Ok, now the part to persuade you . Recently I took on an 11yr old Arab mare. She was born on the farm, used for breeding, and was only halter trained. Thats it. Never had anything else done with her EVER. The owner now wants to get out of breeding so is looking to sell the broodmares that are worth something (most are retired mares now) so Im doing some training so he can get something out of her. Her name is Fairah Val, she has wonderful bloodlines and is quite a good looking BIG BODIED arab. I have been training her off and on (whenever I have time) for about 2 months and she is EXCEPTIONAL. Shes so confident, trusting, relaxed, willing, and smart. I had a saddle on her the second day I worked her and she stood like a pro! So in my experiences, the mind set is sooooo much better in older horses to train them and they seem to take to it much better! I havent ridden her yet due to an injury on my part, but I feel that shes already at the point to where i can start the process of mounting up. Shes never offered more than a head toss to anything, takes any new stimuli with confidence and is willing to be trained and responds so well. I also figure I have a horse that is going to be going well into their twenties, maybe thirties, since they havent had the concussion of work for so long, especially on weak bones and joints like most horses who start young. Other than the appys not a single one has ever had any injury! <knock on wood> lol My mares 8 and only been under saddle for a year, other than the occasional walking hack because her past owner was timid and worried with her willingness to go so only walked her. Yes 8 is old to be started, but shes fully mature and I expect to be competing on her until her late teens and then just be a lesson horse until retirement. Im quite fond of my 'oldies' and truly dont know if ill ever buy younger than like 5 or 6 again!


----------



## FSHjumper (Apr 26, 2011)

read the other posts, I agree that it does take longer to get the softness...but, Ive been thrown many times in my life and id much rather take an older horse who takes longer to soften than the young ones that spook haha. It is very true, they are practically bomb proof but are stiff lol. Im training a 4yr old and am constantly on my toes because he spooks at EVERYTHING known to man! Hes half arab and likes to bolt :-/ no fun.


----------



## MN Tigerstripes (Feb 20, 2009)

Subscribing. 

He's beautiful! I really love his markings.


----------



## mayflyaway (Mar 21, 2011)

Thanks! He makes me so happy! we've also started going for walks so that he can adapt to the idea that he will be away from other horses, but that he will get to go back, too.
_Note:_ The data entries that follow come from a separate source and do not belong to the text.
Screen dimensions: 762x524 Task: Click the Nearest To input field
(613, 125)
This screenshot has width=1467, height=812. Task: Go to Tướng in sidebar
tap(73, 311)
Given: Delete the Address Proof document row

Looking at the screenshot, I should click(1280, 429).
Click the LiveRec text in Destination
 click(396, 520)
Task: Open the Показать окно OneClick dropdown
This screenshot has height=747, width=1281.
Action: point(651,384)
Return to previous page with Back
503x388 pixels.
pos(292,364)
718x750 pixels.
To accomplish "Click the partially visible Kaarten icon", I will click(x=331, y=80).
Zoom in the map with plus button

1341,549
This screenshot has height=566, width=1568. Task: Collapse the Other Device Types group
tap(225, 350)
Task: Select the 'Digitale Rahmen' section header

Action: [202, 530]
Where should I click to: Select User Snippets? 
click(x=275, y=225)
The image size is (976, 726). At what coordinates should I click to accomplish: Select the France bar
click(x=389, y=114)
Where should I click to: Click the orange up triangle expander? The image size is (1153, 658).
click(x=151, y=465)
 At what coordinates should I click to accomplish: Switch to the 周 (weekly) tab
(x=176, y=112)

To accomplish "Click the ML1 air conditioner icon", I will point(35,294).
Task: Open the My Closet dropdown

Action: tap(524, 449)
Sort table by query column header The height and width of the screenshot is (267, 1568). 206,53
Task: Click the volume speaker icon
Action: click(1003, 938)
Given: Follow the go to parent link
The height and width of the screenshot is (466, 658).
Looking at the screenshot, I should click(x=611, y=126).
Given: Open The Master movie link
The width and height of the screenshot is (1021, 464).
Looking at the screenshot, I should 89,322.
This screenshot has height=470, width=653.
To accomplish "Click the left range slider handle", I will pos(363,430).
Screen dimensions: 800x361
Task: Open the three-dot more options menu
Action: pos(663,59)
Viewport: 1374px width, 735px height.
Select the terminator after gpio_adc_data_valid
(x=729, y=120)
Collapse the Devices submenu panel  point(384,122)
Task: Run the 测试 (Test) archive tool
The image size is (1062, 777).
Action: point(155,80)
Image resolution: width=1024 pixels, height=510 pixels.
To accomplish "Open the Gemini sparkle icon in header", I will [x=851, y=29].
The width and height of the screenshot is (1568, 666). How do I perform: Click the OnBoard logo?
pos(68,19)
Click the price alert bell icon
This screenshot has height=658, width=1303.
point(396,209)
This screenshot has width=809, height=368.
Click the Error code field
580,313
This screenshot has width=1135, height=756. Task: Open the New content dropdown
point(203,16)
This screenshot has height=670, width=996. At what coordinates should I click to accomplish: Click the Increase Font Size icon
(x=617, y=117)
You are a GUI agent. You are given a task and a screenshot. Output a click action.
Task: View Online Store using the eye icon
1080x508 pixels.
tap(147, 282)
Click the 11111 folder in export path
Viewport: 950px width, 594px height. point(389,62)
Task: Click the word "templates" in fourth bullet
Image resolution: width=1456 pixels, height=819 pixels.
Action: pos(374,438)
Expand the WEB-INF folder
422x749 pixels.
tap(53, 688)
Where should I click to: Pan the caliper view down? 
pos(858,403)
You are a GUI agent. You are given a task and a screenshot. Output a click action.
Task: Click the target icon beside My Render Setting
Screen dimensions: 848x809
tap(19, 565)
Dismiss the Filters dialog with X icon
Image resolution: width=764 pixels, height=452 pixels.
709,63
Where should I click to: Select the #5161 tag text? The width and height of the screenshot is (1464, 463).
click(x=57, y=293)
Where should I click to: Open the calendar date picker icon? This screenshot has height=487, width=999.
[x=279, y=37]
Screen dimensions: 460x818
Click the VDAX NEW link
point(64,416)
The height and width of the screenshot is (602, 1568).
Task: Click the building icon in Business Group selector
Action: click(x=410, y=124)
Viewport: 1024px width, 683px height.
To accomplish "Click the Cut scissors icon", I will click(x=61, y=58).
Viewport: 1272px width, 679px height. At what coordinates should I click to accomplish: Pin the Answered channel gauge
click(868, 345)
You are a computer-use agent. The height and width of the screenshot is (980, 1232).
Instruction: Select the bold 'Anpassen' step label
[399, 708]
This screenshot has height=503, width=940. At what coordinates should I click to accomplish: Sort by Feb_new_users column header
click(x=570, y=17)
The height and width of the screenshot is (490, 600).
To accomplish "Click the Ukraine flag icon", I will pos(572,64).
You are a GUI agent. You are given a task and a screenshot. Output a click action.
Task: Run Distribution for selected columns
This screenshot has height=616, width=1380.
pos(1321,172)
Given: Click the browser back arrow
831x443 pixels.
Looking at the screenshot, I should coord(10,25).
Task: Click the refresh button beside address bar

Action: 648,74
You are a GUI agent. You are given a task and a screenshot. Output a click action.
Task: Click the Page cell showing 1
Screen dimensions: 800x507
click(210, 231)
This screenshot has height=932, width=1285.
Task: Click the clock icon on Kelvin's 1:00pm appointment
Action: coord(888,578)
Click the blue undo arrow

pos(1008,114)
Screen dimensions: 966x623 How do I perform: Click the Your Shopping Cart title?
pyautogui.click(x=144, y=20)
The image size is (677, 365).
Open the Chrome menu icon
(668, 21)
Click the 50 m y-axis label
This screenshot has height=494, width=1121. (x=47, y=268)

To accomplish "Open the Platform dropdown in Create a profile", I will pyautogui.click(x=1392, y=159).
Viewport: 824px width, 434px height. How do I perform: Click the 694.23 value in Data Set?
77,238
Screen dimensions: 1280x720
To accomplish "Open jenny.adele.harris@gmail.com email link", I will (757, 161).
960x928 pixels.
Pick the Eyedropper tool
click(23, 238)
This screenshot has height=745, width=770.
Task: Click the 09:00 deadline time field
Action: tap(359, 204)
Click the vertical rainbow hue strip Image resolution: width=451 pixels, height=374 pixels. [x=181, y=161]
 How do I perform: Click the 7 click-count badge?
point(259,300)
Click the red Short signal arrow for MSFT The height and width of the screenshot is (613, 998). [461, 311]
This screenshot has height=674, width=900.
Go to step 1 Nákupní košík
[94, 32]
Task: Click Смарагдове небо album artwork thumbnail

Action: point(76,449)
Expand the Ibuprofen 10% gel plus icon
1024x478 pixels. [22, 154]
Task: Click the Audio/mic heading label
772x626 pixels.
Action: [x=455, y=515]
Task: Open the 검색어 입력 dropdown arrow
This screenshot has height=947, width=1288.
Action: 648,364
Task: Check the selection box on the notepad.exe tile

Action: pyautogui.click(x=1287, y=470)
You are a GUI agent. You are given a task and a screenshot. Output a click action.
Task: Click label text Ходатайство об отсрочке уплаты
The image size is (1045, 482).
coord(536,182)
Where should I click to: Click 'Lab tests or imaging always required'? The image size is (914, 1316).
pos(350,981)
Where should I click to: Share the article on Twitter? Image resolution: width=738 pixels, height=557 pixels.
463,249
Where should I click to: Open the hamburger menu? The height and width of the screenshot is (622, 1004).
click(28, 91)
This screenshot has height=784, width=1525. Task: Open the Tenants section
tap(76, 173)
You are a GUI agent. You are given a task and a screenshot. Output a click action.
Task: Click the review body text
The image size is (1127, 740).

And apparently, he very well may be purebred - he looks it - and i didn't know it but Arabs come in a sabino patterning! He looks straight up polish arabian to me!


----------



## MHFoundation Quarters (Feb 23, 2011)

Glad to hear he's doing so good! 

I LOVE his face markings, very handsome 
_Posted via Mobile Device_


----------



## Nokeen (Apr 27, 2011)

UBER JEALOUS RIGHT NOW! wow what an awesomely beautiful horse :3 i want him haha and as far as training him, like so many people have said, the trainablity(sp?) of a horse doesn't matter much on his age like you have figured out! they do tend to be a little more set in their ways but its very much possible. the arab that i was leasing was 24 when i started 26 when he was sold, while i was leasing him i was doing flat work, trails, and jumping (very small but because of me not the horse) so a 12 - 15 year old not only is totally trainable but still most likely has many years of good use-ability to enjoy him and have fun  wow what a gorgeous horse


----------



## mayflyaway (Mar 21, 2011)

oh, and by the way...I have told the rescue that I will be adopting him. Planning on moving him closer to me in a month or two... we need to get him to a point where he is more "barn safe." He doesn't respect fences (ran through the electric fencing twice in the last two weeks!), but he no longer kicks (like I said), and he can now be haltered by anyone and is much calmer when people enter his stall. Still scared of hoses, but is much less fearful of things in the barn and more curious than anything. When he is able to have his feet done by the farrier - that will be a milestone - I'll feel comfortable moving him at that point.


----------



## smrobs (Jul 30, 2008)

That's wonderful. Congrats!!! I'm sure he'll make a lovely horse for you .


----------